Reading notes: Talent

Even more than usual, this is a set of reflections and not a comprehensive review. (Although I've made a point of not reading other reviews before writing mine, I imagine it's well- and thoroughly reviewed elsewhere.)

  1. Like Tyler's books generally, this one is stylistically a little ragged--in good ways. It's pleasantly straightforward, and always reminding you that this is primarily a record of things Tyler wants to communicate and only secondarily a literary artifact. Good writing from academics often (not always!) has this feature: the reader is constantly, subtly reminded that the real project is accumulation of human capital in the writer, and that the articles and books are all downstream of that. In a book about talent, I find it to be a subtle, constant reminder of what the authors have done to cultivate their own talent.
  2. Reading this book is strenuous and emotionally challenging--again, in a good way. How do I stack up? What could I be doing to cultivate talent better? It's a book about the assessment of talent and not, directly, its cultivation, but the two subjects are too closely linked for the active reader not to be considering both on every page. An important skill in reading this book properly is not letting your self-judgments and development plans distract you from the lessons about finding and cultivating talent.
  3. The Groucho Marx effect is important: very often you need to be asking why the person wants your company. This is another way into seeing the value of being distinctive and focusing on comparative advantage as a writer. Suppose someone writes to me (I like it when this happens!) about a piece I wrote. Why were they reading, and why are they writing to, me instead of anyone else in the world? If you aren't doing something distinctive, the answer might not be flattering.
  4. I've seen a lot of companies handle Groucho Marx reasoning badly specifically in software. The market for programmers is still very hot (yes, even now), and I have seen many American companies deal badly with the reality that just about anyone they can hire is someone who cannot get one of the X highest-tier programming jobs in America. This tends to be exacerbated by the facts that (i) the absolute compensation they are offering is still quite high and (ii) fully facing this reality tends not to reflect well on the interviewer, either. Hiring programmers is all about making necessary tradeoffs. There are certainly teams of "the X+1th-best-available" programmers working at very high levels and happily producing output as efficiently as teams from the most prestigious firms. But (I conjecture) this tends to be a story of managing, deploying, and retaining talent rather than finding eight programmers who all hate remote work and/or don't know that Google is hiring and prefer your firm to every other local firm.
  5. Relatedly, for a lot of companies, I suspect that a big part of the search for software engineering talent is figuring out how to do things without using software engineers.
  6. I don't remember any discussion of laws governing interviews in the book. I don't think the authors recommend anything illegal, but it's easy to imagine an HR department wincing at it. The gap between the Cowen/Gross picture of talent search and the reality of job interviews might have more to do with regulatory mindsets than they discuss (though I'm sure they're aware of this).

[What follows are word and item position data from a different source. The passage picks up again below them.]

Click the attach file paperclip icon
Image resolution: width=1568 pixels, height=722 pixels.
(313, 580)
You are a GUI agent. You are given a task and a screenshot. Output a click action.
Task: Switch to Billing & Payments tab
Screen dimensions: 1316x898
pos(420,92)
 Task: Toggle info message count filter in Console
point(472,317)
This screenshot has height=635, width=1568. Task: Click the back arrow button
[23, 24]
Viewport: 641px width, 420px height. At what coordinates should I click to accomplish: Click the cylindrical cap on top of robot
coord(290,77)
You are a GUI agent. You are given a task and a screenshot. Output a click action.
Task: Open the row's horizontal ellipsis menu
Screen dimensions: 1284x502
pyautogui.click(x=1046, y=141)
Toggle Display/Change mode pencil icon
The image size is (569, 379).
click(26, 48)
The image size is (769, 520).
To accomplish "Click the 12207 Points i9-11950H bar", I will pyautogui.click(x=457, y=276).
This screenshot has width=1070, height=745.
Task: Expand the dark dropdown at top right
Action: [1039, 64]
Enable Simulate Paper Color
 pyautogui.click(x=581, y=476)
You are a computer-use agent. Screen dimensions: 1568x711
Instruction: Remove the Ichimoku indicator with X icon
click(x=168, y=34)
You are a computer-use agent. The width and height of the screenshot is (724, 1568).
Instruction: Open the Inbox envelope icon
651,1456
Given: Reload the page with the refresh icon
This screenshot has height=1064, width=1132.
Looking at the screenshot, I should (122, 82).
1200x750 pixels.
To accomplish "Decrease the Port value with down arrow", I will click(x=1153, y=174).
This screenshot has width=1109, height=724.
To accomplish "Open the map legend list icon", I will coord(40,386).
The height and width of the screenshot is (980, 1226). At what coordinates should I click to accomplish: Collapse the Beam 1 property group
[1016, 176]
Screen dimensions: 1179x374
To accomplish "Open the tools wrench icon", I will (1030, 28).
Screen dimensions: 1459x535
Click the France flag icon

  7. There are a lot of programming jobs where what the authors call a "multiplicative model" is probably correct. Consider (i) implementation accuracy, (ii) implementation efficiency, (iii) dependency management, (iv) persistence management, (v) debugging more straightforwardly logical errors, (vi) debugging data- and persistence-related errors, (vii) documentation, (viii) API construction, (ix) migration management, and (x) team communication. Many software jobs require at least 8 of these. Some require all 10. They're somewhat correlated, but less than many people think.
  8. The discussion of cultivating talent is excellent, and something I spent the first half of the book itching to hear about. There's much more to say about this at the organizational level. Cowen and Gross discuss at some length (i) identifying talent generally, (ii) identifying talent that fits a specific need, and (iii) making organizational room for specific kinds of underappreciated talent. For human capital that grows exponentially, however (and that's the case the authors want you to shoot for), a lot of the person's ultimate output will reflect their growth after they join you. (Whether or not we're talking about hiring for a job or other kinds of talent search.) So there's a lot to be said about figuring out what kinds of talent you're best at nurturing.